In an embodiment, the sensor 800 includes a railroad computing device 840 that empowers the sensor 800 to take-on a full range of functions and processing as described herein. A power source such as a battery 825 provides power to the inductors 810, 812, the actuators 820, 830 and an input/output communications system 850, and may be coupled to a remote power source 142 as described in conjunction with FIG. 7.

The input/output communications system (I/O system) 850 is coupled to the inductors 810, 812, the actuators 820, 830, power distribution board 840, and input/output hardware. Input/output hardware (also, “I/O hardware”) may include a cellular antenna 860, a near-field antenna 865, a visual-spectrum camera 870, a LIDAR (Light Detection and Ranging) camera 880, a thermal sensor 895 or an infra-red camera 890.

The I/O system 850 includes a transceiver adapted for cellular communications, and also includes the control and communications electronics and firmware to enable the communication of the inputs from various communications hardware.

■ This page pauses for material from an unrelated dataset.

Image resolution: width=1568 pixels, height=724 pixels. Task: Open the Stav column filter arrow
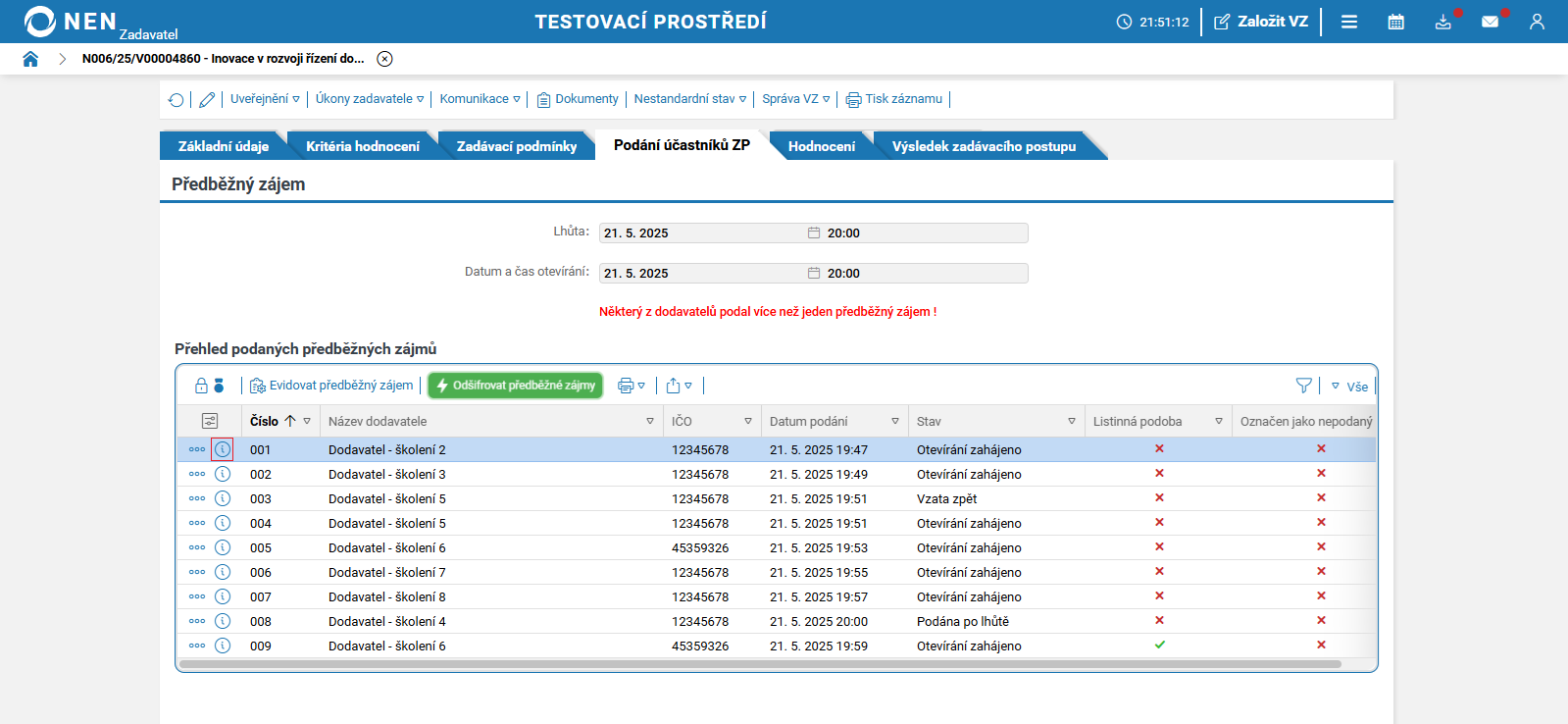[x=1071, y=421]
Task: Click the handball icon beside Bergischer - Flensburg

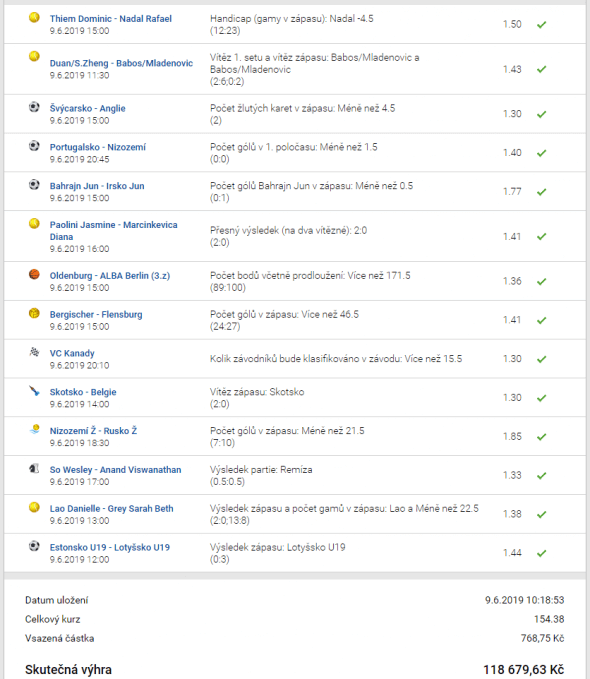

Additionally, the I/O system is adapted to provide a communications channel for communicating a transmission of images or video captured by the cameras 870, 880, 890.

Although the invention has been described and illustrated with specific illustrative embodiments, it is not intended that the invention be limited to those illustrative embodiments. Those skilled in the art will recognize that variations and modifications can be made without departing from the spirit of the invention. Therefore, it is intended to include within the invention, all such variations and departures that fall within the scope of the appended claims and equivalents thereof.

Claims

1. An adjustable railroad track sensor system, comprising: a weather-resilient casing having an interior,the interior comprising a first actuator coupled to a first inductor via a first actuator shaft, and a second actuator coupled to a second inductor via a second actuator shaft; anda power system coupled to a power source, and adapted to provide power to the first actuator, the second actuator, the first inductor, the second inductor.

2. The system of claim 1 further comprising an input/output communications system having a transceiver coupled to the power system.

3. The system of claim 2 further comprising a LIDAR camera coupled to the input/output communications system.

4. The system of claim 1 where the power system comprises a battery.

5. The system of claim 1 wherein the first actuator is a first step motor.

6. The system of claim 1 further comprising a thermal sensor coupled to the input/output communications system.

7. The system of claim 1 wherein the input/output communications system comprises a cellular antenna.

8. The system of claim 2 wherein the input/output device comprises a near-field wireless antenna, and the input/output device comprises a transceiver adapted for cellular communications.

9. The system of claim 3 wherein the input/output communications system is adapted to provide a communications channel for controlling a transmission of the LIDAR camera.

10. The system of claim 1 wherein the power source comprises a battery, and is coupled to a remote power source chosen from: a wind power generator system, or a solar power panel system.

11. The system of claim 2 wherein the input/output communications system is adapted to communicate wirelessly via a communications source chosen from at least one of: a near-field wireless communications system, a cellular communications system, or a satellite communications system.

12. The system of claim 1 further comprising a railroad computing device coupled to the power system, and adapted to determine a position of the first inductor.